#### [Job 1]
Quote the passage about Winooski word for word, starting with "But with the" and going on through "of the river.".
#### [Job 2]
Rewrite the data entries as a numbered list with blank lines left out, starting with the first line of the entries and going on through the line with "click(x=5, y=135)".

#### [Quoted passage]
::::
The morning was a bustle of activity as I loaded the Jeep and left Chittenden Brook campground and the Green Mountain National Forest behind. I headed North towards Burlington and the old industrial center of Winooski. It was only 65 miles away, but the drive took me “out of the woods” and into “civlization” — that is to say, an urban environment, and one with a very interesting history. Winooski is an Abenaki name meaning “land of the wild onion” and the city is sometimes referred to as “Onion City,” but what it is really known for is it’s foundational role in New England’s textile industry. The town sits on the banks of the Winooski River, centered around a prominent cascading waterfall that was harnessed in the 19th century to power the early textile mills.

The Winooski River is a tributary of Lake Champlain, flowing from the southeast into Burlington Bay roughly 45 miles from the Canada-US border. Although not Vermont’s longest river, it is one of the state’s most significant, forming a major valley way from the lake through the Green Mountains towards the Connecticut River Valley. And it was at the “heart” of the region’s industrialization thanks to its two sets of falls. The first textile mills appeared on the banks of the Winooski River in the late 1700s after Ira Allen, one of the towns founders built a dam across the upper falls in 1789. Allen used the power generated by the dam to run two saw mills. Other mills soon sprung up to provide products like flour, paper and linseed oil for the local market.

But with the opening of the Champlain Canal in 1823 the Winooski River was connected via a new maritime route from Lake Champlain to the Hudson River to New York City and ports beyond, creating opportunities for larger industrial development. The Burlington-area soon became a major international inland port and industrial center. The first of the big textile mills, the Burlington Woolen Mill built beneath the lower falls, became operational in 1835. The second textile mill, a cotton mill, known as the Winooski Mill was built in 1846 on the Burlington side of the river.

In the nineteenth century, textile mill workers typically faced long hours (12-14 hour days) in hazardous conditions with low pay, but also found new forms of independence, especially for young women. The Winooski mills followed the employment patterns used in Lowell, Massachusetts, and employed single girls to work in their factories. The term “mill girls” was used to describe the young Yankee women, generally 15 – 30 years old, who worked in the large textile factories. The mills recruited workers from New England farms and villages where there were few economic opportunities for women. The prospect of monthly cash wages and room and board in a comfortable boardinghouse was an attractive proposal. A series of tenement houses were built to house the workers on the hill leading to Winooski Falls Village. The availability of housing or dormitories was an important enticement. For the young girls who made up much of the mills’ workforce, the boarding house offered safety and decent living conditions with a housemother, a curfew, and meals. Many female textile workers saved money and gained a measure of economic independence. In addition, the urban setting offered opportunities for a more exciting social life that most women from small villages had never experienced.
::::
(Data records)
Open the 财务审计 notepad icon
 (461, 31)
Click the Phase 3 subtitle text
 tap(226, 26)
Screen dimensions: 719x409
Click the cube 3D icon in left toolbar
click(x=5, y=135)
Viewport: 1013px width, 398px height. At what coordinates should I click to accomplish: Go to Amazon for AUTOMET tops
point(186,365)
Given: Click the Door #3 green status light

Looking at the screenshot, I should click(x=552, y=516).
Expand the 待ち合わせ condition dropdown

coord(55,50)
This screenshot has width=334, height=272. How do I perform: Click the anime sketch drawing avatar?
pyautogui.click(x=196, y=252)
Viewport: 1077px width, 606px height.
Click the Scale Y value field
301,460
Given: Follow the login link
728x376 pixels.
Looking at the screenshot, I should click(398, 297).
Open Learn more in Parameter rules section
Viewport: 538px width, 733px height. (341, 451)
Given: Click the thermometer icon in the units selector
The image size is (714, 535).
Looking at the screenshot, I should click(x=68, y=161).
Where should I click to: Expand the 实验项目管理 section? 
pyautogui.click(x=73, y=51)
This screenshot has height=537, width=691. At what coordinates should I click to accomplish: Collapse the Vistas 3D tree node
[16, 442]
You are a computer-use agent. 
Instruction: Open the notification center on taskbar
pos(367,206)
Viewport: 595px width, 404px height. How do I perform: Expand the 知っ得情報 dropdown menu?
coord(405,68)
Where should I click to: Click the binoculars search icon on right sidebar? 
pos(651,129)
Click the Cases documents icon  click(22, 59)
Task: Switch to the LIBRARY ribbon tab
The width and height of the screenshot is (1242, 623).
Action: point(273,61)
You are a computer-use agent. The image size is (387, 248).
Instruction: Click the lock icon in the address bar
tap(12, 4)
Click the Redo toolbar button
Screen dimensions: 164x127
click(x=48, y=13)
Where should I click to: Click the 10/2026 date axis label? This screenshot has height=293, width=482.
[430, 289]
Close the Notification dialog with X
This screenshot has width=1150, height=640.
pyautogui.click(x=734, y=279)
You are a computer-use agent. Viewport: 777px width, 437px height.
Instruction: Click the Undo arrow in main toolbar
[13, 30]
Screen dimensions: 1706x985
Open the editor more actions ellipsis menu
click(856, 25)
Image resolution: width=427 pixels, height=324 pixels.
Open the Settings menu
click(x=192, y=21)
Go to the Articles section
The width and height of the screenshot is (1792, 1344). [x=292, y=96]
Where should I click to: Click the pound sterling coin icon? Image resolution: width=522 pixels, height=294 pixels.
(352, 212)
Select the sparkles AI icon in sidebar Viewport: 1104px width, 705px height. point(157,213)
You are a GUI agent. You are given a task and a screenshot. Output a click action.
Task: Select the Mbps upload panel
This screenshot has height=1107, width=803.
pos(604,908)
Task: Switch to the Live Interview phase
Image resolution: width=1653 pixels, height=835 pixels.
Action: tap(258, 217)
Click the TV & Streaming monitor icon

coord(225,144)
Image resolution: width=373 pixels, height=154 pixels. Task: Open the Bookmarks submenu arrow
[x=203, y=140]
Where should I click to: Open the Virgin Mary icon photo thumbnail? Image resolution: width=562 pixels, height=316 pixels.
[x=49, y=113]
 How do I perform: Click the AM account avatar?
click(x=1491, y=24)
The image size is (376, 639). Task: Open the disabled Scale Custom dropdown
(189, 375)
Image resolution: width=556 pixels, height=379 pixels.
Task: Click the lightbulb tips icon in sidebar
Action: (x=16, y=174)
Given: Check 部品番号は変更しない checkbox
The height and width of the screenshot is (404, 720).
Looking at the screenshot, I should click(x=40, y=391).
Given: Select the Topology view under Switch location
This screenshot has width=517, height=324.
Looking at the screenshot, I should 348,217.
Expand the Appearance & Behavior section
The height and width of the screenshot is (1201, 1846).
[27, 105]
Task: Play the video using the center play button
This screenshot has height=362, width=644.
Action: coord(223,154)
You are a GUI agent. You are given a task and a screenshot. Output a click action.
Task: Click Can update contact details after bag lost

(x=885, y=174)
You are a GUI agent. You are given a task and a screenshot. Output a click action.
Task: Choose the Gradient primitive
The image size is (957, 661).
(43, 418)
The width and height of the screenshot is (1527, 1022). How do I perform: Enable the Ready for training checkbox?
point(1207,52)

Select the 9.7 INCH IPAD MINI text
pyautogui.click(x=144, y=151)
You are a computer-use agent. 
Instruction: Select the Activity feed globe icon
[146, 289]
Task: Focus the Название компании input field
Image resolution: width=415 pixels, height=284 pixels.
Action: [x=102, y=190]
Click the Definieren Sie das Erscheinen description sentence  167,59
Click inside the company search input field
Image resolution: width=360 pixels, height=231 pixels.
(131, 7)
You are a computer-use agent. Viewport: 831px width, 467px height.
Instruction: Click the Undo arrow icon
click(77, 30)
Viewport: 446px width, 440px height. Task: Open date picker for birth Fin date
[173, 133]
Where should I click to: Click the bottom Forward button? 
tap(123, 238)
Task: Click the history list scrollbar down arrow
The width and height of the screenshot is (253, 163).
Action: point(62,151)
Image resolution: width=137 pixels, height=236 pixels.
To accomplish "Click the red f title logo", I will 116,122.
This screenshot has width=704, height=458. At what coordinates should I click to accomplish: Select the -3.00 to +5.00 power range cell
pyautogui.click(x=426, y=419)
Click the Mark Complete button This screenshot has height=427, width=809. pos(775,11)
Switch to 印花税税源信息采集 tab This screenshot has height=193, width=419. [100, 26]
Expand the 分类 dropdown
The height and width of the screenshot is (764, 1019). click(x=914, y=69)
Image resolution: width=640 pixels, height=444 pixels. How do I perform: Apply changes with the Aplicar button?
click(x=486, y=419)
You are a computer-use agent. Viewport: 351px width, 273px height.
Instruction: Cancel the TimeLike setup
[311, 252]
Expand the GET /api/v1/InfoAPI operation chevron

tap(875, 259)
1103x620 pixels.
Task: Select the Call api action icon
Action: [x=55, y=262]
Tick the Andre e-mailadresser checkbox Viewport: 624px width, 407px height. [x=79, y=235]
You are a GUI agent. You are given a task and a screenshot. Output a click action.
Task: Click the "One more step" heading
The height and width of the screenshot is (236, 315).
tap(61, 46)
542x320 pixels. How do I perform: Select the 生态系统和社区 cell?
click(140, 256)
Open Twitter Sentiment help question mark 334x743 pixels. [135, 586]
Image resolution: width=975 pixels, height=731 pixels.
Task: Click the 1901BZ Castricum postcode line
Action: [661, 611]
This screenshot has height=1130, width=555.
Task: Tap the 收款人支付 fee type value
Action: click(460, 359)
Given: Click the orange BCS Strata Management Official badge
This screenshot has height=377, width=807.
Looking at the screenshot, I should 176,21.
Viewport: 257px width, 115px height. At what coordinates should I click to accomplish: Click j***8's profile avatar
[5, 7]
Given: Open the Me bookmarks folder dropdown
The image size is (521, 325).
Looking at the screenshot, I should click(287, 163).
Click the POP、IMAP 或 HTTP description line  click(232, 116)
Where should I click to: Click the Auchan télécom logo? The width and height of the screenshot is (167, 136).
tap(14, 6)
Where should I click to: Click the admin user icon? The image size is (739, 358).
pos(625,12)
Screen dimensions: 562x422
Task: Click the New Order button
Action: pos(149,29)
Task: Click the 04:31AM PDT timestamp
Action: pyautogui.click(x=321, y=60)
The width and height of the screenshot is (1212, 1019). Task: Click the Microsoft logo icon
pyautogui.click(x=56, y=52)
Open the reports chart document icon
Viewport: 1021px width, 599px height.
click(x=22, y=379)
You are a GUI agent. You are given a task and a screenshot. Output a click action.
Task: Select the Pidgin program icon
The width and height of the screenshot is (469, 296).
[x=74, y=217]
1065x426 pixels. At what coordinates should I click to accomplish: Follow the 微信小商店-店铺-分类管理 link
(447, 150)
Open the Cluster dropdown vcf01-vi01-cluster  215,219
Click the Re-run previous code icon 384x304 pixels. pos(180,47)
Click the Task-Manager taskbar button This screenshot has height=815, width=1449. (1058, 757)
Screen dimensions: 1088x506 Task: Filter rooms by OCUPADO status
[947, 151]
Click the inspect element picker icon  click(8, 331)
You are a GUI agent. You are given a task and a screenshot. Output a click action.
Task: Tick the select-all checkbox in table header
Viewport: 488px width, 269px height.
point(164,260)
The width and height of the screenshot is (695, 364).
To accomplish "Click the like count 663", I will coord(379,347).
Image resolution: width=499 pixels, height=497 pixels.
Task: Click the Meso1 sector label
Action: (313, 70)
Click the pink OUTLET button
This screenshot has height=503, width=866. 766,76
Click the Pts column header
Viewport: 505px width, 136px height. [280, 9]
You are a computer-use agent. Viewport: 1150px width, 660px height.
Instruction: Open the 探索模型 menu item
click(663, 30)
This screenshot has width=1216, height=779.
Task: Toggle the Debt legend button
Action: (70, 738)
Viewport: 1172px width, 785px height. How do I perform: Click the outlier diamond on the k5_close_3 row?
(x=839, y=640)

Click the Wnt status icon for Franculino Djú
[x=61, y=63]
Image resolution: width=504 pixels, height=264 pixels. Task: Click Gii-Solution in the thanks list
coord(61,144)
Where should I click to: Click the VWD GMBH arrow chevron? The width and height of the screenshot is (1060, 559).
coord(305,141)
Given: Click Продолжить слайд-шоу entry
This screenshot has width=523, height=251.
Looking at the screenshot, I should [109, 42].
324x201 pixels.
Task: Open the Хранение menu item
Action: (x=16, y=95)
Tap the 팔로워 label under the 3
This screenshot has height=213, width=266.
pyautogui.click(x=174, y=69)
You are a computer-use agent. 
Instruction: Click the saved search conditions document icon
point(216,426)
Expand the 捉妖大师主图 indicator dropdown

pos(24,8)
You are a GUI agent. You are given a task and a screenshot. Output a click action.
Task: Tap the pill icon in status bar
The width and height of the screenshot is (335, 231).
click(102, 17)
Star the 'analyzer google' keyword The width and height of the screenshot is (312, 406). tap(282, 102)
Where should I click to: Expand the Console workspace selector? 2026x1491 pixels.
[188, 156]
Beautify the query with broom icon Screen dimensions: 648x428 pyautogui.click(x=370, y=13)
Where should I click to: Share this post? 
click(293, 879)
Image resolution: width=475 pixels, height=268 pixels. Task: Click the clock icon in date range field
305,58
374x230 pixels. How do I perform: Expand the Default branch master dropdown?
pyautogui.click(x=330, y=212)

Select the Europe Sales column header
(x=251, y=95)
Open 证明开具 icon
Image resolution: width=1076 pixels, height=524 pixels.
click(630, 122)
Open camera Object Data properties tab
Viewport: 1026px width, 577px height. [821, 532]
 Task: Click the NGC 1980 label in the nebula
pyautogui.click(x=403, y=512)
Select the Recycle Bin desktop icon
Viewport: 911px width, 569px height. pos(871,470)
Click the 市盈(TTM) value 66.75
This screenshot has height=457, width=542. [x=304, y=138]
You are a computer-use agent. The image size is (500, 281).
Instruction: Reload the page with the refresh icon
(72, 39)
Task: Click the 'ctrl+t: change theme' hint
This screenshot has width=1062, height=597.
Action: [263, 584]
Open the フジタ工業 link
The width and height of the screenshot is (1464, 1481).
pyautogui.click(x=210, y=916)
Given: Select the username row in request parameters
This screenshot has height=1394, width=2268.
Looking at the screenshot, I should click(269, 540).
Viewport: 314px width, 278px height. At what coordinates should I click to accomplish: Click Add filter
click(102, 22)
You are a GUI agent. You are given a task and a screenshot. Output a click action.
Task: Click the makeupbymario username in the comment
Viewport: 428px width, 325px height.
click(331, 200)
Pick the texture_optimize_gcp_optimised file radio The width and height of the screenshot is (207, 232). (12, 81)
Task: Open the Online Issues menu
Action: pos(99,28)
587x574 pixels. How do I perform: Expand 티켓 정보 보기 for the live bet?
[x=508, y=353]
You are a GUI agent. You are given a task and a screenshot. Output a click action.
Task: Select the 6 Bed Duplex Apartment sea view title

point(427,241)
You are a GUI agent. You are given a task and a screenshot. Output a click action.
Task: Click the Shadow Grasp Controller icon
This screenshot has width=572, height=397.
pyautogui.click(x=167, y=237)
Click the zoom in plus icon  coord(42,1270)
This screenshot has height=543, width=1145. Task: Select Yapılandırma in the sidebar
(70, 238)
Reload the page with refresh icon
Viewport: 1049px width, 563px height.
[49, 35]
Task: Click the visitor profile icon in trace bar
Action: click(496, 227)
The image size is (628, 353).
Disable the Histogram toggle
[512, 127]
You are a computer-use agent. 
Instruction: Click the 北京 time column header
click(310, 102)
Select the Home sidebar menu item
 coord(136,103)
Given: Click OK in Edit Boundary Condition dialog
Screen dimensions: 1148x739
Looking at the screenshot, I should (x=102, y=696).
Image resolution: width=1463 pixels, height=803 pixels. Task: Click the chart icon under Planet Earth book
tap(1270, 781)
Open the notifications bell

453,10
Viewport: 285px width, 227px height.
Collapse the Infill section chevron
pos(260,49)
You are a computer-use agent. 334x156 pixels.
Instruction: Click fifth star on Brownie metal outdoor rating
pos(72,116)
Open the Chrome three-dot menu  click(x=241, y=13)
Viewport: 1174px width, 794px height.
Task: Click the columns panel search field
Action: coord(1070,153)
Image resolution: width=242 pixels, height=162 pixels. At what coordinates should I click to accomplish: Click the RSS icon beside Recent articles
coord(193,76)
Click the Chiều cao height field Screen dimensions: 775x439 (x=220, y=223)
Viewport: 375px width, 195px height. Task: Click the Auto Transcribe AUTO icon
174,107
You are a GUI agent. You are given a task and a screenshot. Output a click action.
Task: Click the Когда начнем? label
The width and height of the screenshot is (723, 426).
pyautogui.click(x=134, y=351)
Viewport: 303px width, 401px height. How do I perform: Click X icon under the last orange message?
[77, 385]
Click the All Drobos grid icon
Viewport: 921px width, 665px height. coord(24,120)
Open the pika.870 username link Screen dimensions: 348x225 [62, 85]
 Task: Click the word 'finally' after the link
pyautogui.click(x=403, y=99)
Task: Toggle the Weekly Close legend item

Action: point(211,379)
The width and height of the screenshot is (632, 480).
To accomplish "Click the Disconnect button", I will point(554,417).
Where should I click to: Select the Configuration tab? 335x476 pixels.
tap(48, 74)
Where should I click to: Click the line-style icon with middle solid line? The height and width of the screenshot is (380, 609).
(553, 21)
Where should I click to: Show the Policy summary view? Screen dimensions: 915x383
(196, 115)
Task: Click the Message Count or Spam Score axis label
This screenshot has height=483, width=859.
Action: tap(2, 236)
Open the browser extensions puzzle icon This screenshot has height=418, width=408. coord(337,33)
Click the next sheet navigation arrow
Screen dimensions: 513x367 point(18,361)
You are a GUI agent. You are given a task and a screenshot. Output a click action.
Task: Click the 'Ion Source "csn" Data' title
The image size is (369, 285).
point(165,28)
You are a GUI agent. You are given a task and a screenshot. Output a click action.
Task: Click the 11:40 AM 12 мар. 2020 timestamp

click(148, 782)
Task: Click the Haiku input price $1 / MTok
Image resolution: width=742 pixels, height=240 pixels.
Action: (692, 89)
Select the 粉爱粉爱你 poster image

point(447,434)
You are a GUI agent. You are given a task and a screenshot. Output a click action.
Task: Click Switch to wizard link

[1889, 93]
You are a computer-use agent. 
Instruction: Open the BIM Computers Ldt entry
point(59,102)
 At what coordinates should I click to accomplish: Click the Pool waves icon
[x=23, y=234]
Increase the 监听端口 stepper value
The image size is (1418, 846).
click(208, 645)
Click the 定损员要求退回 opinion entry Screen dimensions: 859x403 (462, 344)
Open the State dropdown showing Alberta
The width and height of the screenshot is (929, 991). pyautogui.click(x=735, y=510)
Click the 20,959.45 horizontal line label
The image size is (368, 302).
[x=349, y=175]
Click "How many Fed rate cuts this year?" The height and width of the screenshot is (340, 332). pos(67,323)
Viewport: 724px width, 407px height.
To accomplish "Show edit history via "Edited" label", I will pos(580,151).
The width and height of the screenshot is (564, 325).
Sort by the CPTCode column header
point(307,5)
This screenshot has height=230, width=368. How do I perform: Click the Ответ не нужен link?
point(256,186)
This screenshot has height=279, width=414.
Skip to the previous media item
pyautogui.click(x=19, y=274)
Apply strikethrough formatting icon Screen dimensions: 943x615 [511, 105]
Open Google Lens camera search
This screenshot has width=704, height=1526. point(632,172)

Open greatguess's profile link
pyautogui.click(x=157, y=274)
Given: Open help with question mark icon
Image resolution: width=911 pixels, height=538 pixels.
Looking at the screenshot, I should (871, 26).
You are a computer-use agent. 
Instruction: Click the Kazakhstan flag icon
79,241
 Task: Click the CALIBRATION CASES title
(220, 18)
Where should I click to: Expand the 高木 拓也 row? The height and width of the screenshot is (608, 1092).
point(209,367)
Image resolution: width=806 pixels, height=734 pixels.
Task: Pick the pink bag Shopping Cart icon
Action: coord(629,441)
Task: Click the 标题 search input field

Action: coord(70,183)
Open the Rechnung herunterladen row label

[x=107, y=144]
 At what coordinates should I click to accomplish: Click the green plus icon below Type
::::
#### [Complete answer 1]
But with the opening of the Champlain Canal in 1823 the Winooski River was connected via a new maritime route from Lake Champlain to the Hudson River to New York City and ports beyond, creating opportunities for larger industrial development. The Burlington-area soon became a major international inland port and industrial center. The first of the big textile mills, the Burlington Woolen Mill built beneath the lower falls, became operational in 1835. The second textile mill, a cotton mill, known as the Winooski Mill was built in 1846 on the Burlington side of the river.

#### [Complete answer 2]
1. Open the 财务审计 notepad icon
2.  (461, 31)
3. Click the Phase 3 subtitle text
4.  tap(226, 26)
5. Screen dimensions: 719x409
6. Click the cube 3D icon in left toolbar
7. click(x=5, y=135)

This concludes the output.